↓

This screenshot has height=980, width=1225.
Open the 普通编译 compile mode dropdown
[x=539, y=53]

↑
↓

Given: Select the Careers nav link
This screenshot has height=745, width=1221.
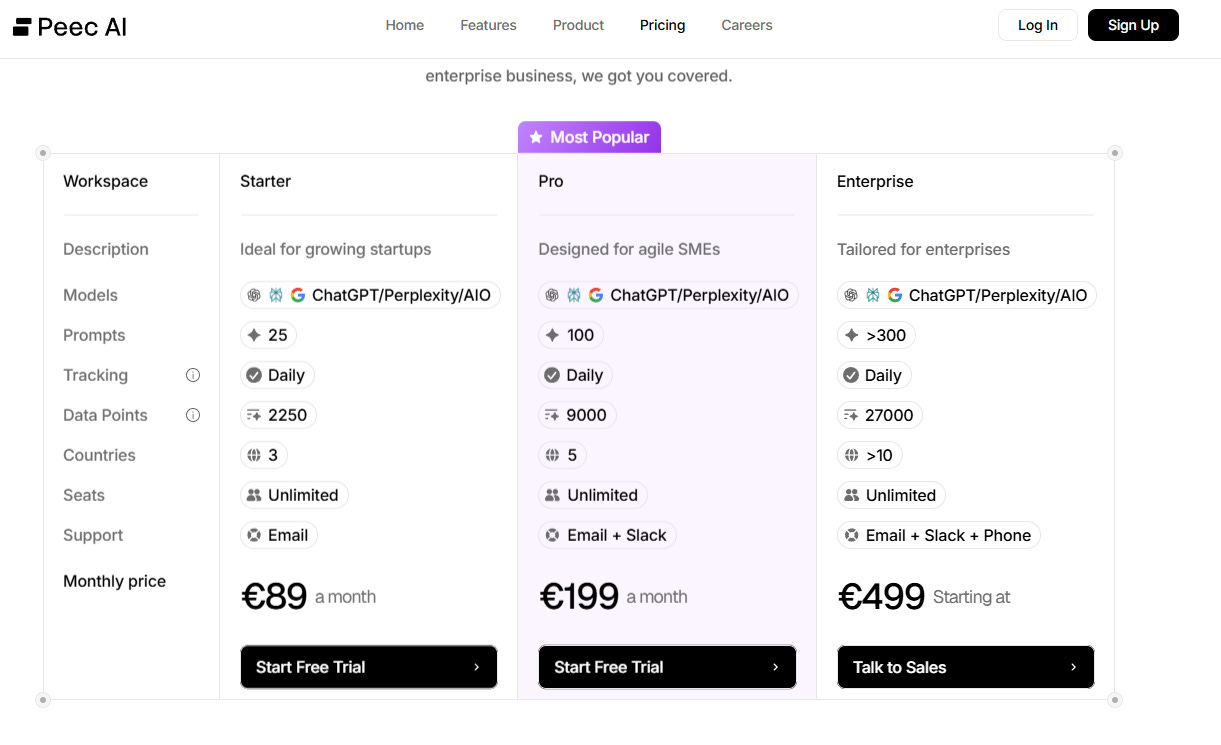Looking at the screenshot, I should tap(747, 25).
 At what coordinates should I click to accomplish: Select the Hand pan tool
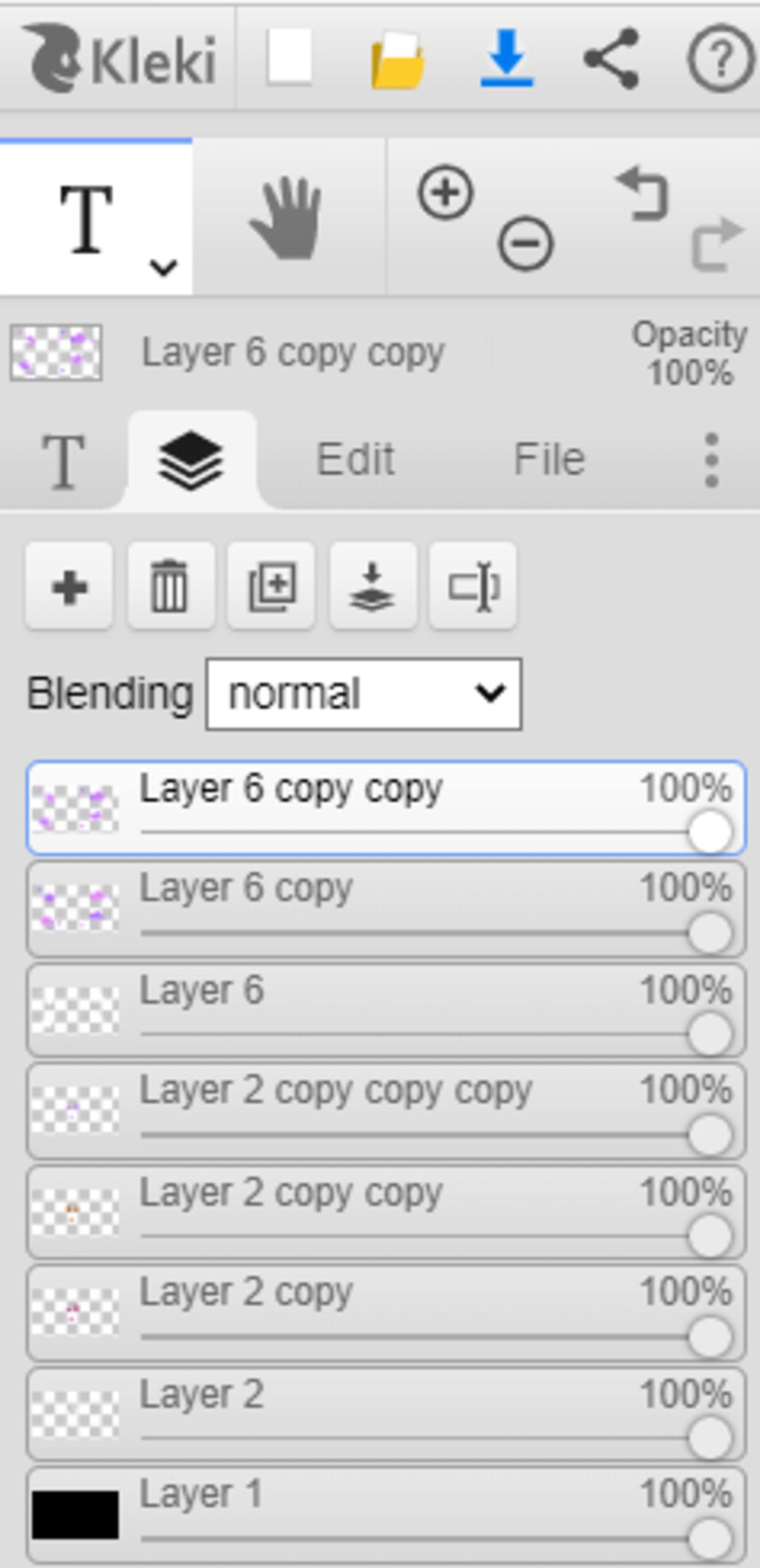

↑
↓

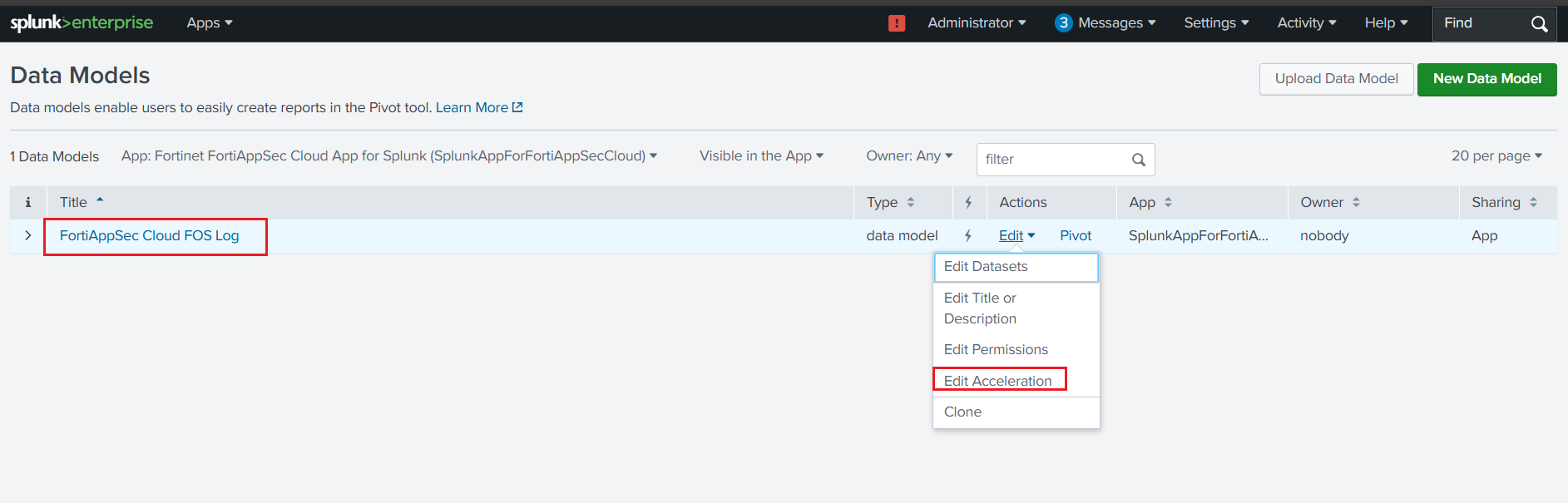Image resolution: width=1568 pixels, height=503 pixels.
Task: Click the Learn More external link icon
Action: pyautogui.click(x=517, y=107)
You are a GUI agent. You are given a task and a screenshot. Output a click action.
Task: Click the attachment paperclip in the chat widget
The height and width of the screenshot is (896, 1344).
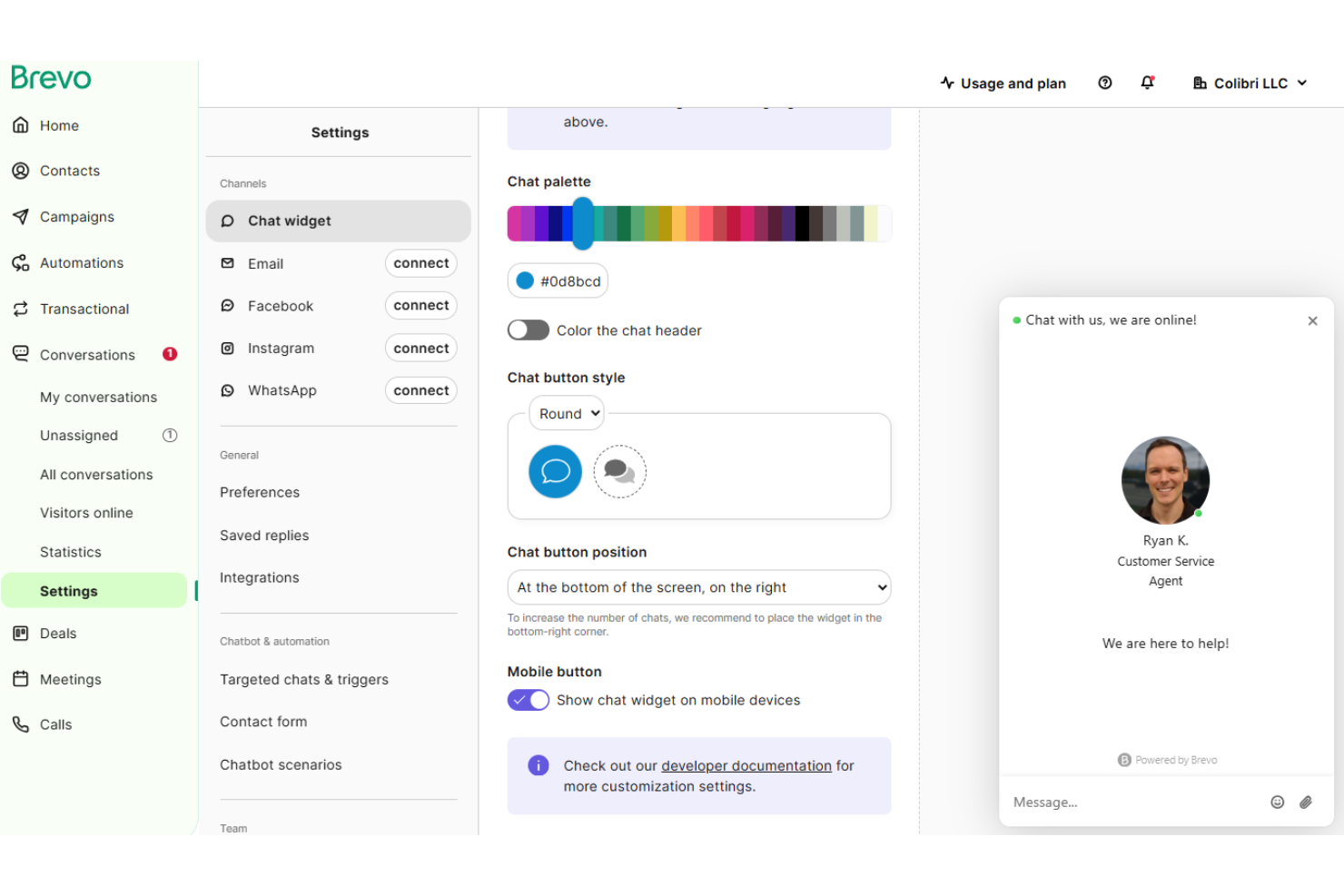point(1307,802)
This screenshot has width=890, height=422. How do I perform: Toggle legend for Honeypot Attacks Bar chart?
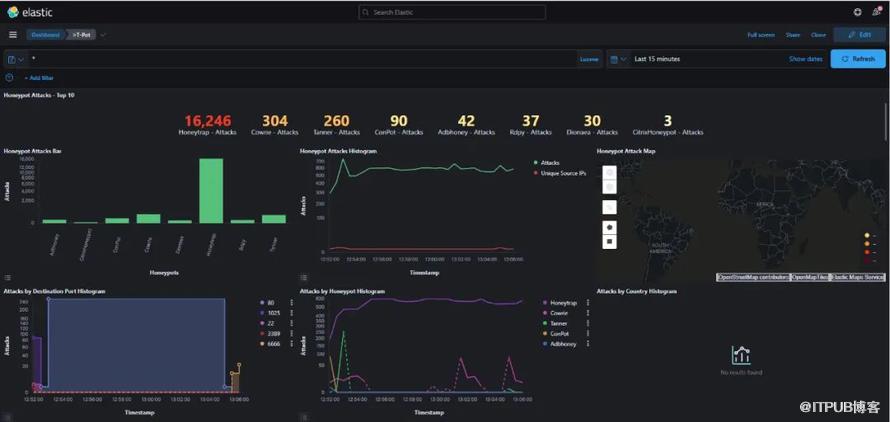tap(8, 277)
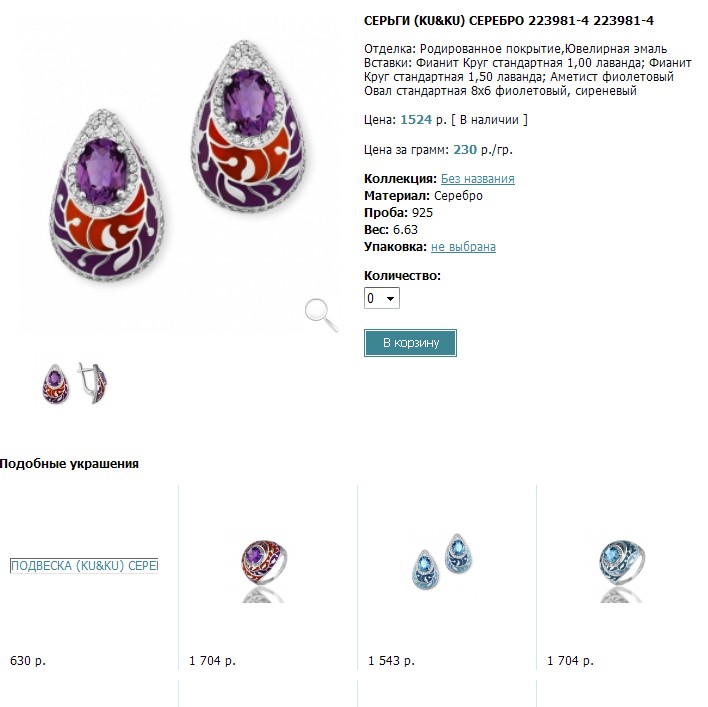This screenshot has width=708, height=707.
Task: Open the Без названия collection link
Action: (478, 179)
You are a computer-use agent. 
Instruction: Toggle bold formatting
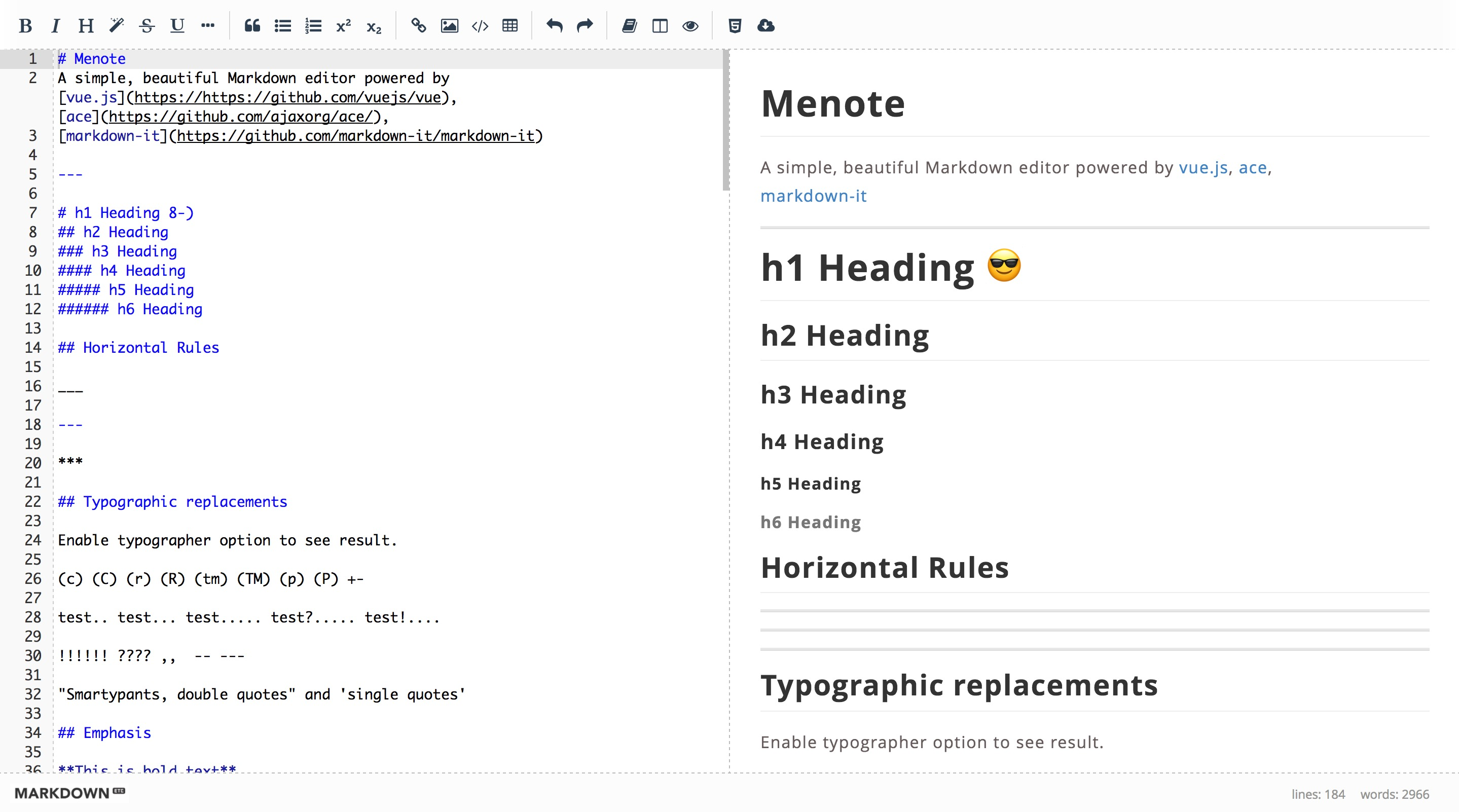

↑

Copy the listing from the line with "This screenshot has height=980, width=1225." up to and including the line with "[x=539, y=53]", reproducing each line verbatim.

WORKED SOLUTION
This screenshot has height=980, width=1225.
Open the 普通编译 compile mode dropdown
[x=539, y=53]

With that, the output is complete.